Bug 263116

Summary: System can't boot after auto update of kernel
Product: [openSUSE] openSUSE 10.2 Reporter: Alan Goodale <alan.goodale>
Component: KernelAssignee: Stefan Fent <stefan.fent>
Status: RESOLVED FIXED QA Contact: E-mail List <qa-bugs>
Severity: Critical    
Priority: P5 - None CC: aj, angellafuente, stefan.fent
Version: Final   
Target Milestone: ---   
Hardware: x86-64   
OS: openSUSE 10.2   
Whiteboard:
Found By: Customer Services Priority:
Business Priority: Blocker: ---
Marketing QA Status: --- IT Deployment: ---
Attachments: Produced by the YAST-Hardware Information utility
Produced by the YAST-Post a Support Query utility
perl-Bootloader package for testimg ONLY, this is NO PTF or final product
Results of perl bootloader test 134973

Description Alan Goodale 2007-04-11 00:43:48 UTC
Installation of Open Suse 10.2 works until the kernel is updated, after which the system is unbootable.  This problem occurs 100% of the time (with every installation).  Specifically, it occurs when the kernel is updated from 2.6.18.2-34 to 2.6.18.8-0.1 by the automatic on-line update feature.  When the update occurs it creates two problems with the menu.lst file in the boot/grub directory, leaving the system unbootable .

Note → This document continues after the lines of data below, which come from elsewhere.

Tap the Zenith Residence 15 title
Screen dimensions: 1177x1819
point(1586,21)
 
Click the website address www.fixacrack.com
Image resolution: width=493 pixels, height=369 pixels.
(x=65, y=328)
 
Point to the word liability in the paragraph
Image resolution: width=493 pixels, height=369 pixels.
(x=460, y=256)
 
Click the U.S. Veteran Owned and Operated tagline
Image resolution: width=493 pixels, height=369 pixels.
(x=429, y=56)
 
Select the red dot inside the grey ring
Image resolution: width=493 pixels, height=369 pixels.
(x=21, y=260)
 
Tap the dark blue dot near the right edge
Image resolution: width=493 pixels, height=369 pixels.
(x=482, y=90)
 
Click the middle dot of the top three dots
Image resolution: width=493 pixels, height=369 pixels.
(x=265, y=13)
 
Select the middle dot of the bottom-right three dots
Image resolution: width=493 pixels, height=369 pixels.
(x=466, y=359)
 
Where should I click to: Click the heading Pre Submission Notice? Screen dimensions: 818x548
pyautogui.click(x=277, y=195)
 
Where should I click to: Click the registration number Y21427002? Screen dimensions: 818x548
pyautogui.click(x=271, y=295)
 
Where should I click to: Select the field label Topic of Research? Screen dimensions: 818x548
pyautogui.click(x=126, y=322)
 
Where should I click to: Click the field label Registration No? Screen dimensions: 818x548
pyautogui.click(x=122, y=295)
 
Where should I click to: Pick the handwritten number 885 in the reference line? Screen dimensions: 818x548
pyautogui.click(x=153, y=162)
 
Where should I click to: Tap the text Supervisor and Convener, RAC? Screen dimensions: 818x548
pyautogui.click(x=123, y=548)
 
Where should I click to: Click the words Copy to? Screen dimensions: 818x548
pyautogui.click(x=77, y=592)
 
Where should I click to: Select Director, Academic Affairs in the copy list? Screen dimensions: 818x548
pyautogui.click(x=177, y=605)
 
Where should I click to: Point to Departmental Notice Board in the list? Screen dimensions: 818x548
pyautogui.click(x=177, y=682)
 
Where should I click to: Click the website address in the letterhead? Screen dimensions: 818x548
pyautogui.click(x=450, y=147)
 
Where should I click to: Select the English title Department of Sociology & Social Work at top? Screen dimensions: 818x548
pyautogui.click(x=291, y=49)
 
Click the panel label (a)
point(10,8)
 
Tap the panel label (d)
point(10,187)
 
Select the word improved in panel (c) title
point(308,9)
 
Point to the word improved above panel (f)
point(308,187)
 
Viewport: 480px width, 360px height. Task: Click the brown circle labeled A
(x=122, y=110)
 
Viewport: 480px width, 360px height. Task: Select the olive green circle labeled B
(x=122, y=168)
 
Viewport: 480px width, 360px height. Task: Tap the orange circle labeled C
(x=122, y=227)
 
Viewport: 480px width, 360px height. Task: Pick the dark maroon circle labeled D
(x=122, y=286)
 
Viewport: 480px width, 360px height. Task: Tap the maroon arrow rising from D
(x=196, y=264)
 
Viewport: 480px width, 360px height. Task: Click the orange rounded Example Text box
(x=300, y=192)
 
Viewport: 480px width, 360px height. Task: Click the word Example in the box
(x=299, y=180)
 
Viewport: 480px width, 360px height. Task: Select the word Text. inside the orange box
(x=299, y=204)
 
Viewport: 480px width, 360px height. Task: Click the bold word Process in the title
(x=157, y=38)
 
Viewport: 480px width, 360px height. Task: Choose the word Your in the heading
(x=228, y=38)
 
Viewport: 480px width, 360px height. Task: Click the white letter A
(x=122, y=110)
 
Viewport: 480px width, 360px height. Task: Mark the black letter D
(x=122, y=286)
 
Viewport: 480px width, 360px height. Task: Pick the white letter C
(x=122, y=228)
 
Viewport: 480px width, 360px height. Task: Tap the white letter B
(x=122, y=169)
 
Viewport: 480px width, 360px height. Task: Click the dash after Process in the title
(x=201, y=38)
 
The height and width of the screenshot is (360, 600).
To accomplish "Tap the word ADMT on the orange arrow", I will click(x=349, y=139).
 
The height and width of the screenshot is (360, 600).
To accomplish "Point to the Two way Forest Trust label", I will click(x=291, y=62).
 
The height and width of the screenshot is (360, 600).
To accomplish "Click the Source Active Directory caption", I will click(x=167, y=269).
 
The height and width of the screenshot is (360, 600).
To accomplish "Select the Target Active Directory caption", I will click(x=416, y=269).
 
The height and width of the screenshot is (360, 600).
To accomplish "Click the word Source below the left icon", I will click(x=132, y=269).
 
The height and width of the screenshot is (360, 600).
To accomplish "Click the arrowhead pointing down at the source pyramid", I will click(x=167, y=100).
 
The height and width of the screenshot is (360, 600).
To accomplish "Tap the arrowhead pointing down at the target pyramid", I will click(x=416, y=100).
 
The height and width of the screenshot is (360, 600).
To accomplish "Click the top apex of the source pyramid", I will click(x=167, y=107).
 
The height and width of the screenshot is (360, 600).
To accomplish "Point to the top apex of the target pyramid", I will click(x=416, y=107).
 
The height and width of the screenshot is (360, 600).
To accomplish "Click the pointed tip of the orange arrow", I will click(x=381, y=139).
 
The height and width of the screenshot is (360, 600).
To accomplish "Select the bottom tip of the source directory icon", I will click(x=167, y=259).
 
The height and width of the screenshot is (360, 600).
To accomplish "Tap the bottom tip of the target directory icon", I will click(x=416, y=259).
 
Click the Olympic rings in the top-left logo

The first problem is with the original entries in the file.  These entries remain after the update, which in my opinion is a good idea, as it is nice to be able to go back to a previous version should there be a serious problem with the new one.  unfortunately, the kernel files that are referenced by these original entries are erased.  Selecting any of them results iN a "file not found" error.

The second problem is with the new entries.  The entry for the "root" parameter contains a string which GRUB cannot interpret, resulting in a parsing error.  This makes the new entries also unusable.  The string that is inserted is "/dev/mapper/nvidia_ddcffgid_part7".  If I manually replace this string with a proper reference such as (hd0,4) before the system reboots, then the new entries are now usable and the system can be booted and used.

My suspicion is that this is being caused because of my motherboard based RAID controller.  I know that recognition of these controllers is a new feature with 10.2, and it worked well for the initial installation, but I suspect that the update process is not so versatile, resulting in the problems.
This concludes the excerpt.